Regarding the planned Bighorn Provincial Park in the West Country:

We may not perfectly agree with specific restrictions or opportunity sites, but overall the protection of this huge swath of land in “The Bighorn” is important.

Generating income from the clean air and water with a backdrop of majestic vistas is of ongoing long-term broad-based benefit, if done well.

It is important we protect this area as a provincial park, similar to Kananaskis Country, because in this world this sort of area is becoming rarer and harder to find.

In the ‘back-country’ I have proposed light on the land hut-to-hut hiking as is found in New Zealand, Nepal, Western Australia and Norway. These can be well designed, constructed and maintained ‘huts’, which can foster greater knowledge of the area to local and foreign tourists and open access to the distant reaches (like Job or Lost Guide Lakes) of the park.

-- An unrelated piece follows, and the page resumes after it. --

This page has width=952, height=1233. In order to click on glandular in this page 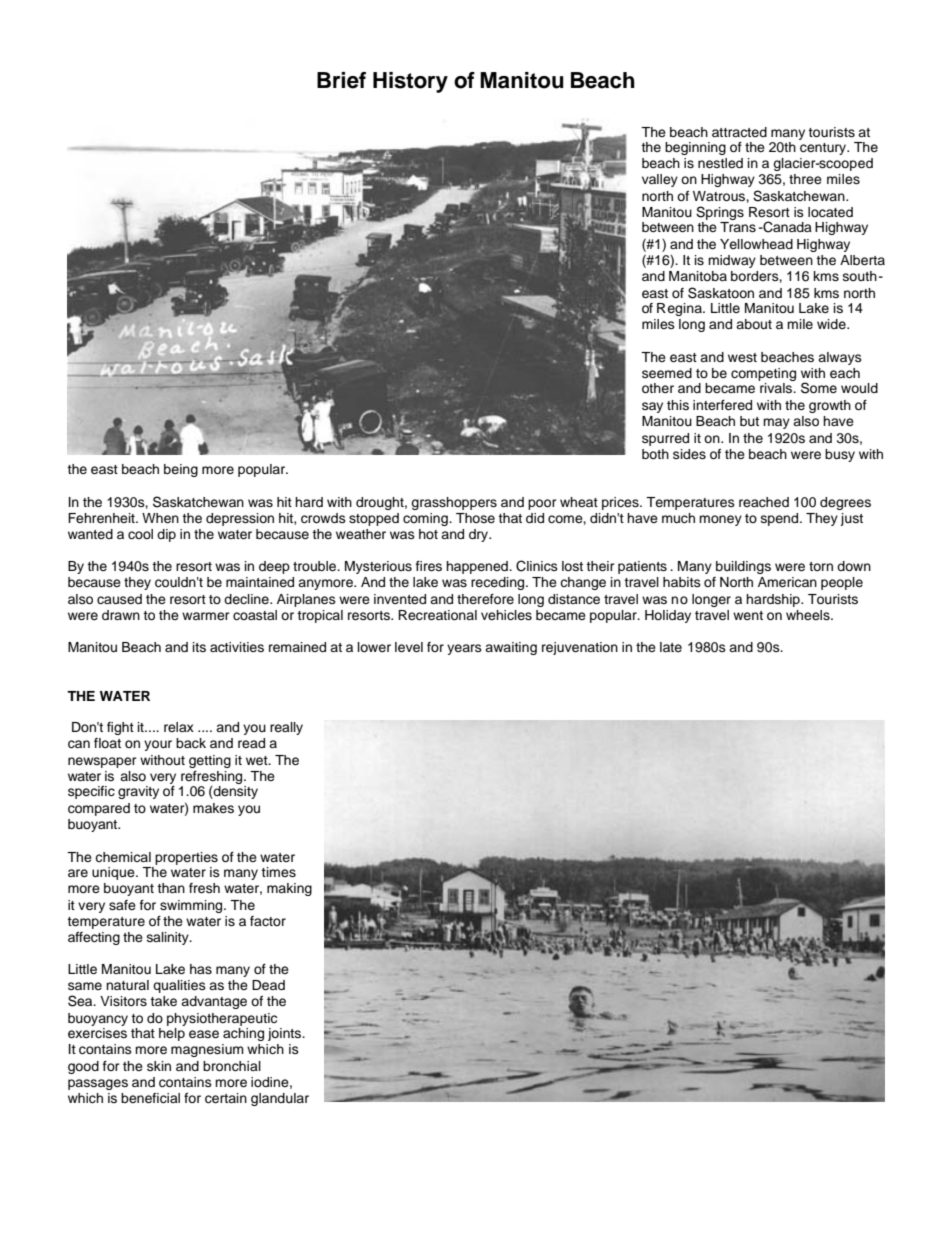, I will do `click(280, 1099)`.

Along the highway ‘front country’, in specific sites and with a highly sensitive approach, there can also be more accommodations such as hostels and lodges. The ideal thing here will be to use some or many of the current “random campsites” which dot the David Thompson Corridor. They evidently have an attraction, they are already impacted (borrow pits etc), and they have potential to be part of the give local ‘pay-off’ for this political ‘trade-off’ of postponed resource extraction.

I support the creation of a provincial park here with the acceptance of First Nation’s traditional uses with community hunting and trapping and even local timber licenses. It can be a park for people to recreate in and for long-term ecological management. Kananasakis already exists as a model. We can do it better, it is not impossible.